Guy Halsall is a product of York's history and archaeology departments. After graduating in Archaeology and History, he carried out doctoral research on the archaeology and history of the region of Metz (north-eastern France and southern Germany) between c.350 and c.750. This was published as Settlement and Social Organization: The Merovingian region of Metz (Cambridge, 1995). With an established reputation as one of the most innovative students of the history of western Europe between c.375 and c.700, Guy Halsall has published extensively, on subjects including gender and age, death and burial, ethnicity, warfare and violence, the political uses of humour and the writings of Gregory of Tours. His major monograph Barbarian Migrations and the Roman West, 376-568 was published to critical acclaim in 2007. Halsall's current research focuses on western Europe in the important period of change around AD 600 and on the application of continental philosophy (especially the work of Jacques Derrida) to history.

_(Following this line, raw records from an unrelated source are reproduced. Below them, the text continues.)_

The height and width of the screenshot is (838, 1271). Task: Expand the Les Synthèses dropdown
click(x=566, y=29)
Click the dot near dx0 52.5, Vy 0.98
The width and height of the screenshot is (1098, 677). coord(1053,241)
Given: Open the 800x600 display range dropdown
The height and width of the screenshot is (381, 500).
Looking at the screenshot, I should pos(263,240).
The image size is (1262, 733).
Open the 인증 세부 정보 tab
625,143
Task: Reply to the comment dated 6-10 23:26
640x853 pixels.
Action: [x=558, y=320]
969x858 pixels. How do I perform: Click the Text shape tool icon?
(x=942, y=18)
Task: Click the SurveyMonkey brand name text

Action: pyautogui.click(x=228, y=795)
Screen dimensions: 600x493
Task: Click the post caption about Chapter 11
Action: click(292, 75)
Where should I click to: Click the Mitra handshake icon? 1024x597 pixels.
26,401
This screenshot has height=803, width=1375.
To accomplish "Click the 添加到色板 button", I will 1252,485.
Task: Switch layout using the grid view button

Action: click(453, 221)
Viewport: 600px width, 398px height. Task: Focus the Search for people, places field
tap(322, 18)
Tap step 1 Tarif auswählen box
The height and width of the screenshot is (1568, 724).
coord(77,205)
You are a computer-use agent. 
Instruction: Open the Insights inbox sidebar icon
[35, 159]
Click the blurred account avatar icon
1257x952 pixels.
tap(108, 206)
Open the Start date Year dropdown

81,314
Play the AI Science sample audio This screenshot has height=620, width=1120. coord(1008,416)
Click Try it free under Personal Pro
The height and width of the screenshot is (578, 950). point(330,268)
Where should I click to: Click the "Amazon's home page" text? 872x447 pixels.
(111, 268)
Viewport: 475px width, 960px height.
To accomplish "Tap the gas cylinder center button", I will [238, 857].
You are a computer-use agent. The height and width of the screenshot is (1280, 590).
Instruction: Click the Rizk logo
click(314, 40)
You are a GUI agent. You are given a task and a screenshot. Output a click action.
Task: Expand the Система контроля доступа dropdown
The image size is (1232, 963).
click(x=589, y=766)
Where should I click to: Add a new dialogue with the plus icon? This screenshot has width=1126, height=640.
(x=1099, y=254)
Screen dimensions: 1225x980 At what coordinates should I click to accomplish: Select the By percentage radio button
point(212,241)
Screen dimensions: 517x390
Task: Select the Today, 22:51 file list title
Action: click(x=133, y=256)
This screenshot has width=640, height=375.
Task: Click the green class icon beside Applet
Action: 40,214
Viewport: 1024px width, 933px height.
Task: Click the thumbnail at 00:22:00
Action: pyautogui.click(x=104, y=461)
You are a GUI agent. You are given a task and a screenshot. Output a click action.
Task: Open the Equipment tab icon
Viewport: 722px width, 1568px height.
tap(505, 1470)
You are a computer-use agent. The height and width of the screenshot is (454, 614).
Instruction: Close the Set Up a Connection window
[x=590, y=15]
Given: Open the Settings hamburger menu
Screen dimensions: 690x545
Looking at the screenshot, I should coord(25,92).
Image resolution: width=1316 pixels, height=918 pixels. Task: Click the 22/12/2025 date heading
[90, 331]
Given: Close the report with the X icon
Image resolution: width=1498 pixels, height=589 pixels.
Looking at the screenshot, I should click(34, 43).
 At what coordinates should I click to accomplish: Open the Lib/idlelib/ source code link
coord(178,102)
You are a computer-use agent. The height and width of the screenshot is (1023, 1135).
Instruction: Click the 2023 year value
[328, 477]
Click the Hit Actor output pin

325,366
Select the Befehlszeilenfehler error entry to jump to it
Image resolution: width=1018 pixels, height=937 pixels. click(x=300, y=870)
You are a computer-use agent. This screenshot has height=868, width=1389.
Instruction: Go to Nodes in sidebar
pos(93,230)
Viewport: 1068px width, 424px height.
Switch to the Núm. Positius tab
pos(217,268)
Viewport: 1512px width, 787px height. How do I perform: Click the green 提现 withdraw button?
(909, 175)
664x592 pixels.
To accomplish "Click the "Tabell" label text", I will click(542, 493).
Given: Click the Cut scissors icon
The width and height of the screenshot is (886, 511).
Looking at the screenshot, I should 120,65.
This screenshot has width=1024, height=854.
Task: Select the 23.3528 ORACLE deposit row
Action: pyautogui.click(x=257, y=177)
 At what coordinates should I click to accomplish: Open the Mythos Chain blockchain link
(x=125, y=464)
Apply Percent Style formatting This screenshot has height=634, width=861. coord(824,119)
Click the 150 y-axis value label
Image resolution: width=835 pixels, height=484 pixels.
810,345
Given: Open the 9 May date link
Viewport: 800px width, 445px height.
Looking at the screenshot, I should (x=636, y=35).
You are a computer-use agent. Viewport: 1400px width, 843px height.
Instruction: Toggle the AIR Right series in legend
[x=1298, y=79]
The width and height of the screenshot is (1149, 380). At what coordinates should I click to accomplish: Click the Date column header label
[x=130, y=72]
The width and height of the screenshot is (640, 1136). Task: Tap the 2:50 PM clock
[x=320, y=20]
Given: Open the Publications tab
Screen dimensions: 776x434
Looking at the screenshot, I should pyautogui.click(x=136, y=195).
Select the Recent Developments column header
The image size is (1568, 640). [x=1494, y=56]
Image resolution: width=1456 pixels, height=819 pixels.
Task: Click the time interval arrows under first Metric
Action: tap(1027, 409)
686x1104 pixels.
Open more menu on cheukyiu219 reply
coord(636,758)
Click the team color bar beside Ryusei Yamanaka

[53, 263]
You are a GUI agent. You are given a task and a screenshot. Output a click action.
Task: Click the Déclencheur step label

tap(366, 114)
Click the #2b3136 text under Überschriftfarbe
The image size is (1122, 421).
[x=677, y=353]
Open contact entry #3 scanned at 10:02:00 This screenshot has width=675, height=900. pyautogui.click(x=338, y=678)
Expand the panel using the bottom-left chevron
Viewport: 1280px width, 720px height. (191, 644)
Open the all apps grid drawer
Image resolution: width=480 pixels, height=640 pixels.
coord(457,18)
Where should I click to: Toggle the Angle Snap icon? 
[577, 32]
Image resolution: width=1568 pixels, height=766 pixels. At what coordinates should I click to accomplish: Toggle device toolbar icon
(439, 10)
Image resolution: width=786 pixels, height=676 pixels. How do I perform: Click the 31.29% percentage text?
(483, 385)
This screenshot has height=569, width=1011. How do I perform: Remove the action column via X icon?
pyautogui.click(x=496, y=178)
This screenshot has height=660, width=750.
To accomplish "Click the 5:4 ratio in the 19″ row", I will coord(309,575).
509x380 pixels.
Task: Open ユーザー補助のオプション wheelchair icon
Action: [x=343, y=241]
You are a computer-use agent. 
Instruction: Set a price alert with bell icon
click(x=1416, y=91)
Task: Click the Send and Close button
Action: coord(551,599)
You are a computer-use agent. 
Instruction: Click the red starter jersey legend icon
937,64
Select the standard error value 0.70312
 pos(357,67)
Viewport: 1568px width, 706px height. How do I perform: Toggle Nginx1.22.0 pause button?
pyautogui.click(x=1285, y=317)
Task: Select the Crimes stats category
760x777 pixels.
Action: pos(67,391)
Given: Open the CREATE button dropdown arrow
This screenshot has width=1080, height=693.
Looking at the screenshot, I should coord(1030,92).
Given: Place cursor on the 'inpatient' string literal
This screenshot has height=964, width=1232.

1) The fall of the Roman Empire and Barbarian Migration: historical-archaeological research and political discourse

The issue of the end of the Western Roman Empire and its relationship to the phenomenon of the Barbarian Migrations has been a major focus of scholarly research since the Renaissance, and the connection between those events and political discourse goes back to the very period of the Migrations themselves. The relationship between interpretations of the Barbarians and their role in the collapse of the West is complex and all-too-often reduced to a single and simplistic trajectory. This lecture will describe some of this complexity and make some points to bear in mind when reading accounts of this historiography, before talking about the contemporary (mis-)uses of the Barbarian Migrations and the ‘Fall of Rome'. What issues do modern historians and archaeologists need to take into account or to stress, in order to prevent the political appropriation of this part of the European Past?

2) Identity and ethnicity

This lecture follows on from the first by focusing on two related areas of research: identity and ethnicity. The word ‘identity' is ubiquitous in modern historical research and in political discourse (the whole issue of ‘identity politics' is the most obvious example). But what do we mean by identity, now or in the past? What do we understand by ‘ethnicity'? In this lecture I will, after setting out some of the historiography, attempt to draw up some theoretical approaches to these topics which will at once shed a different light on the late antique or early medieval past and how we understand it, and on that basis provide a starting point for rethinking the use and abuse of notions of national or other identity in the present.


Immigration and Frontiers

In the first of my two lectures I will have drawn attention to the notion of the Roman Empire and the world of the Barbarians as two opposed worlds, and how we need to think of them as interrelated elements of a single ‘world system'. This means that we must rethink the issues of how the Roman and non-Roman worlds related to each other, in particular in respect to how ‘barbarians' moved into the Empire. Obviously, this has tremendous modern resonance. In Britain and elsewhere the image of barbarians flooding the civilised Roman Empire has been much employed in anti-immigration rhetoric. It played a small but interesting part in the political arguments that preceded the 2016 British referendum vote to leave the European Union, for example. One of the most important focuses for discussion of this issue is the Roman frontier itself. In the 1950s an important article by Alföldy described it as a ‘moral frontier'; more recent work has come around almost to seeing the frontier as invisible. Neither extreme view is correct. What I would like to discuss is, firstly, the nature of the ‘barbarian threat': both in terms of an actual balance of power and as a Roman political construct. Secondly, I want to discuss the nature of the frontier as a mechanism for immigration rather than simply a barrier against it, a dam straining to hold back the floods of threatening incomers. How did migrations work? How were they managed? What were the constraints upon it? In both of these areas of discussion we should be able to see a recursive relationship between modern comparative study of phenomenon of migration and of ideas about threatening immigrant ‘others' and the study of late antiquity, and how these studies permit a political, ethical engagement in the present.